> [Directions] Reproduce the entire listing exactly as written, apart from its pictures.

[Start of Attachment]

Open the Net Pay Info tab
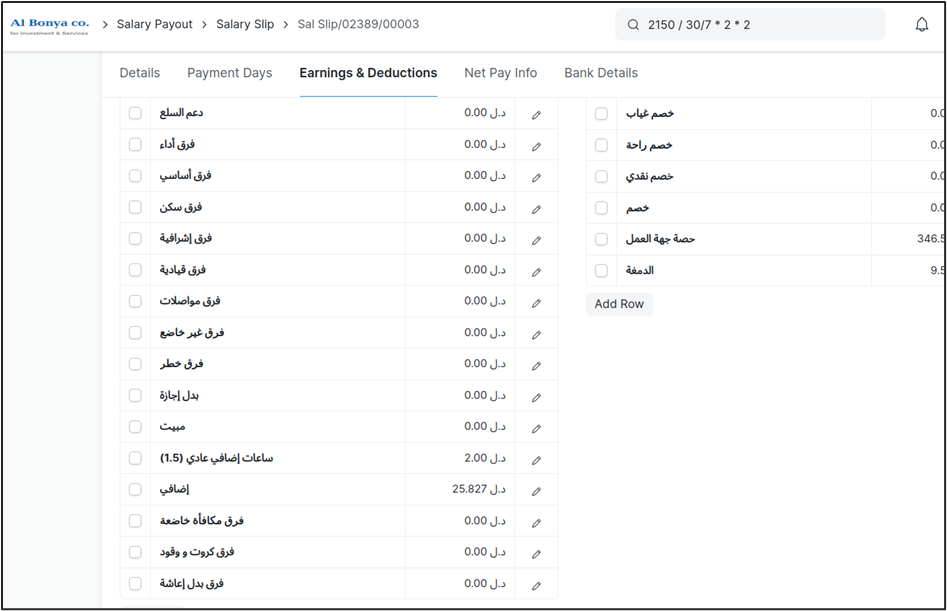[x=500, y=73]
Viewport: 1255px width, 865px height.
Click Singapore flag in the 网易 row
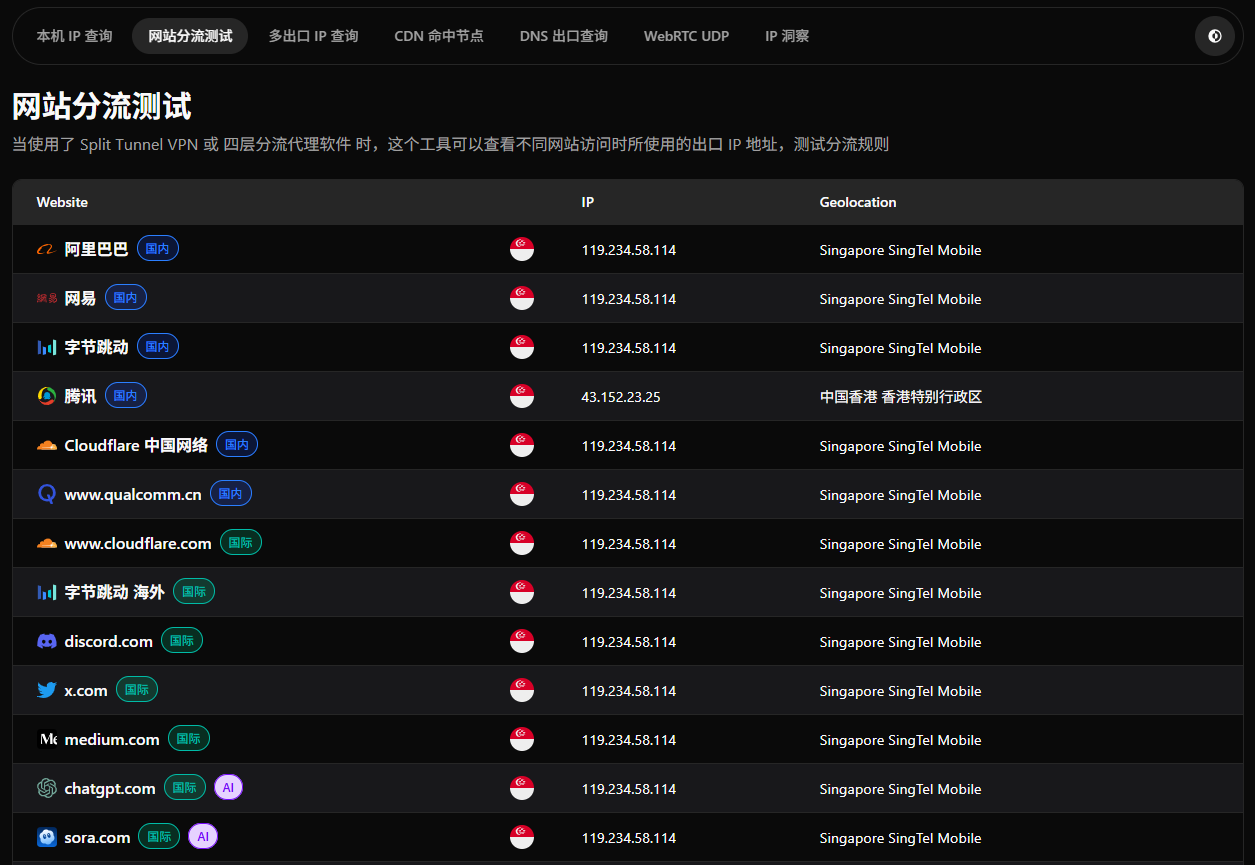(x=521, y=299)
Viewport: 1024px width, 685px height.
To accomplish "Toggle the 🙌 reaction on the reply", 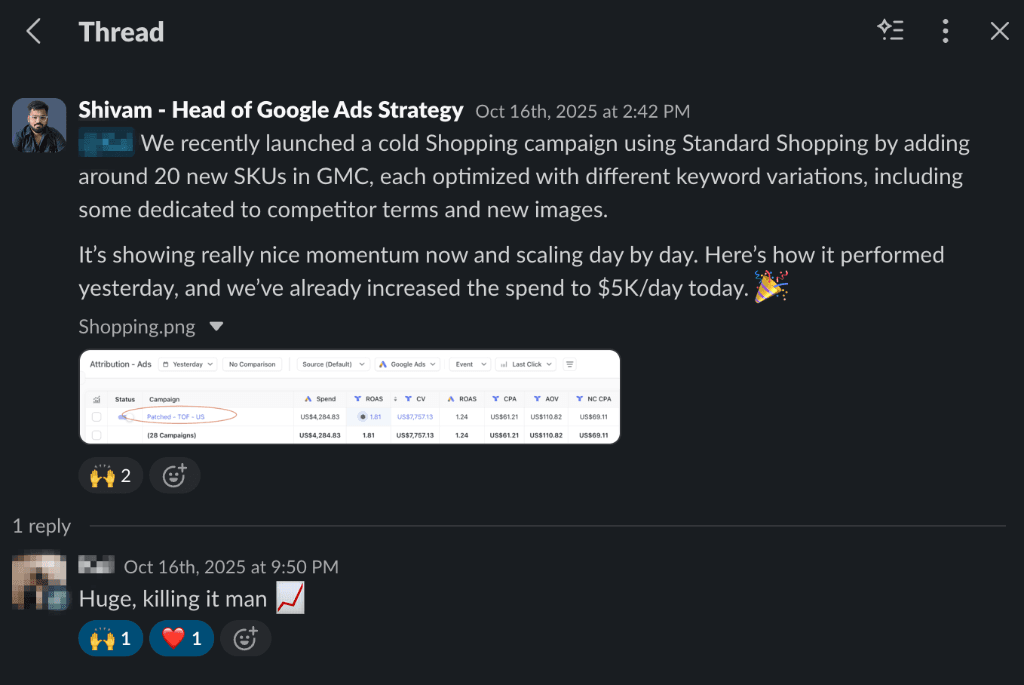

[End of Attachment]

> [Your response]
Open the Net Pay Info tab
[x=500, y=73]
Viewport: 1255px width, 865px height.
Click Singapore flag in the 网易 row
(x=521, y=299)
Viewport: 1024px width, 685px height.
To accomplish "Toggle the 🙌 reaction on the reply", 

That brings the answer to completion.